First, I really hate that it’s called strongman. That’s not an easy sell to humans who aren’t men or humans who don’t have peak strength at the top of their goals sheet. While these movements will no doubt get you stronger, understand that the primary purpose of these movements is not strength, but balance.
The overall philosophy of these movements is best explained using Julien Pineau’s arch concept, whereby the body acts as an arch in movement and both sides of any given task operate in equality in order to support the structure.
Where the concept really boils down and concentrates is the idea of torque. Pineau believes that all movements are either performed with External Torque (ET) or Internal Torque (IT), and that both torque chains must be accessed regularly in order to create balance and performance health in the human body.

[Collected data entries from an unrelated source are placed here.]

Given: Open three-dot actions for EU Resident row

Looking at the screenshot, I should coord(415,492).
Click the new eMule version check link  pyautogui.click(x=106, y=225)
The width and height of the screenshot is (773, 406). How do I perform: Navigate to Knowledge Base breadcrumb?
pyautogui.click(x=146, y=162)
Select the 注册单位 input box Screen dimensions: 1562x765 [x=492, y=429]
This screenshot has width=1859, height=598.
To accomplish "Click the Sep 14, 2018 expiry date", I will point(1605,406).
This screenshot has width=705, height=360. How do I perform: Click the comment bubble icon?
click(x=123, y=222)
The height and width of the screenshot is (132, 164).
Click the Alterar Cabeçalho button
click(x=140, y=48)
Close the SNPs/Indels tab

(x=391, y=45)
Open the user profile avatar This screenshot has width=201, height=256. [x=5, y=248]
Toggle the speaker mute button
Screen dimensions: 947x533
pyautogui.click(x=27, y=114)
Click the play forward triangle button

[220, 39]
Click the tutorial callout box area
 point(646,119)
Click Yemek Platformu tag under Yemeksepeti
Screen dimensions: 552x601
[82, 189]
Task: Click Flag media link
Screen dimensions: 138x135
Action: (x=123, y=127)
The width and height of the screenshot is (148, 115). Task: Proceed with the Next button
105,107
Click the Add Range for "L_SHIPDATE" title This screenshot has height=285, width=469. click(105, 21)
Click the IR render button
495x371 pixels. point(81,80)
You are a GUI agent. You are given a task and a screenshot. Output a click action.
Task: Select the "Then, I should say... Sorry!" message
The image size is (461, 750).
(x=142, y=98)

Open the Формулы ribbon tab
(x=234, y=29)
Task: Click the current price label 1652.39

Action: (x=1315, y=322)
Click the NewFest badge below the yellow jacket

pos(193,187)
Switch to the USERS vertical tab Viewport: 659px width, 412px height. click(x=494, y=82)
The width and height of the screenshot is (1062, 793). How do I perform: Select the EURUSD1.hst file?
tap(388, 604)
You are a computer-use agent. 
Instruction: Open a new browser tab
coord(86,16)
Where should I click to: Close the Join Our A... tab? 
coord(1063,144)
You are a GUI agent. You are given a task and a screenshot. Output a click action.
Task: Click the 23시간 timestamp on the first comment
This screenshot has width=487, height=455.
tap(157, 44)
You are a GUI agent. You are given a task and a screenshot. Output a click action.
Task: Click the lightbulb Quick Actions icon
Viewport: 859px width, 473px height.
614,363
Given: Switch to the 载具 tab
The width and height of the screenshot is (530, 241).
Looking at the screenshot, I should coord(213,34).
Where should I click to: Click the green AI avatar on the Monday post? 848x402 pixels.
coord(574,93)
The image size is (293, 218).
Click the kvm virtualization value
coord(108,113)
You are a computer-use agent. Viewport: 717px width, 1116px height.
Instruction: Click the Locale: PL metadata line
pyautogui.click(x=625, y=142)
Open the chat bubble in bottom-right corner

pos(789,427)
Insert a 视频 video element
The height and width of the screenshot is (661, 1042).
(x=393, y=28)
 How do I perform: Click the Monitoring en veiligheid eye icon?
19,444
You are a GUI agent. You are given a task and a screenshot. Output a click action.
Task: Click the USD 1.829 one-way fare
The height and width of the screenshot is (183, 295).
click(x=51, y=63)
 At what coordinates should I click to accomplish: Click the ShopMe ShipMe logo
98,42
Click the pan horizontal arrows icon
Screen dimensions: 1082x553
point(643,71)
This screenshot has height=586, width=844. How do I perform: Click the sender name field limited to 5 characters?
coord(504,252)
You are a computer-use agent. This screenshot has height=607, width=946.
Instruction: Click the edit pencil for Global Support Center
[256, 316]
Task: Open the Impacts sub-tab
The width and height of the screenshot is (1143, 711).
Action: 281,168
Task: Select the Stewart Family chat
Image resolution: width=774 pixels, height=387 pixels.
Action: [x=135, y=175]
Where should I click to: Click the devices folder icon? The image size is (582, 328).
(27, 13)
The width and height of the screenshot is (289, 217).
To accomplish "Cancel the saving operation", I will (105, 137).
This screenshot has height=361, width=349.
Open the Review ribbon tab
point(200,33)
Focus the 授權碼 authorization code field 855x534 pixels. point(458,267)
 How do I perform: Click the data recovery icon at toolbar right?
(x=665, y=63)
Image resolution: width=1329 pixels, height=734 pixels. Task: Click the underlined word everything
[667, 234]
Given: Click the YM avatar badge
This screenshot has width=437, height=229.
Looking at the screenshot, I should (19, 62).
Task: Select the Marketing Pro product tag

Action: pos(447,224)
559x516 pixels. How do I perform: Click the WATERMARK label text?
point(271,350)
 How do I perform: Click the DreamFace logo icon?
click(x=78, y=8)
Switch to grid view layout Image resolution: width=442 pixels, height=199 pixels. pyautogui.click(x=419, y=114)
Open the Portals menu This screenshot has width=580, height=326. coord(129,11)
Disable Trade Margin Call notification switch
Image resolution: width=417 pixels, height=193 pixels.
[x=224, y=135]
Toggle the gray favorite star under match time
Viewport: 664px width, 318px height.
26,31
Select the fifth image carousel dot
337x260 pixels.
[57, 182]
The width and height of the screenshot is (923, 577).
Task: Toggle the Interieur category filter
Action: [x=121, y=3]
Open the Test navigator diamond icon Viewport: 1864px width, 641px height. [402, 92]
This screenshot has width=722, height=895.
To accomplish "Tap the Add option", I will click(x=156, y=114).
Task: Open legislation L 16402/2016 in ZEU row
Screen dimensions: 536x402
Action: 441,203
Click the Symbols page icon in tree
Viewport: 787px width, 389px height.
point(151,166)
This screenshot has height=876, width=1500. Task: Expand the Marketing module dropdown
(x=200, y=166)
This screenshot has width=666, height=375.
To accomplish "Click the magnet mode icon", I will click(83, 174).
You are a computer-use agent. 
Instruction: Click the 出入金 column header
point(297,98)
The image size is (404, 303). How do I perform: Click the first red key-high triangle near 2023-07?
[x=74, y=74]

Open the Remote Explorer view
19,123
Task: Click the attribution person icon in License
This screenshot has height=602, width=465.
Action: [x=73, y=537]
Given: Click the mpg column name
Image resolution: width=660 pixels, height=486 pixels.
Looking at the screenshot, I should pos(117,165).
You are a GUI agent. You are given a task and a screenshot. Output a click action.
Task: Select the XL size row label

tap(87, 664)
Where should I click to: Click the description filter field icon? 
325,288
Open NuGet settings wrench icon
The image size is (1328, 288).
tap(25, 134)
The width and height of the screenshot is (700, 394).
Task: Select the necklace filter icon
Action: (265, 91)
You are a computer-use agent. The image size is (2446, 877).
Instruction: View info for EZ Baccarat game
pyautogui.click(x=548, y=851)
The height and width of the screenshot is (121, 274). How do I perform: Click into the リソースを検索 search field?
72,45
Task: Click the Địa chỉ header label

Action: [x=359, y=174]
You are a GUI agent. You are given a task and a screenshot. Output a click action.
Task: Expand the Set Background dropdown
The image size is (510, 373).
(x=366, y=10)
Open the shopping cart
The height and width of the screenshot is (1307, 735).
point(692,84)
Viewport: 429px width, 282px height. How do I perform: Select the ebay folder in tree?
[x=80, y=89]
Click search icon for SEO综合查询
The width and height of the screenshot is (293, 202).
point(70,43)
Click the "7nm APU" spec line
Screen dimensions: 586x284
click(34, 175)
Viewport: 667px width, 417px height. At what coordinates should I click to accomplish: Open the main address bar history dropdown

When we get out of torque balance in our overall programming, we see injuries, stalled progress, etc.
It may be that many injuries occur due to too much time spent in ET and not enough in IT. Modern day functional fitness, and strength and conditioning are all largely dependent upon ET movements like back squats and Olympic lifts. They are great movements, highly effective at creating stress which causes adaptation, but a stress can also go from good stress (eustress) to bad stress (distress) depending on a variety of factors.
- Back Squat
- Push (Full Overhead)
- Olympic Lifts
- Bodybuilding Pull-Up & Dip
- Improper Running Mechanics (duckfoot)
- Most Traditional Barbell Movements
ET Muscles (Sympathetic NS, “Fight, Flight, or Freeze”)
- Upper Traps
- Lower Traps
- Pec Minor (big chest muscle)
- Long Head of Biceps (outer)
- Glute Medius (outer)
- Lumbar Erectors (spinal muscles)
- Outer Hamstrings
- Outer Quads
- Push (Horizontal Push, Partial Overhead Push)
- Sandbag Squats
- Conventional Deadlift
- RKB Swing
- Hollow/Gymnastic Pull-Up & Dip
- Rope Pull
- Sled Drag/Push
- Proper Running Mechanics (inner toe)
IT Muscles (Parasympathetic NS, “Flow State”)
- Middle Traps
- Teres Major (important shoulder muscle)
- Pec Major
- External Obliques
- Short Head of Biceps (inner)
- Glute Maximus
- Inner Hamstrings
- Outer Quad (VMO)
Because ET muscles activate the Sympathetic NS (“fight against”), they have a natural tendency to “freeze” up and spasm over time. This could be a large reason why some get spasm from these movements over time while others do not. It is also why we very rarely see any injury when we are Parasympathetic (“flow with”).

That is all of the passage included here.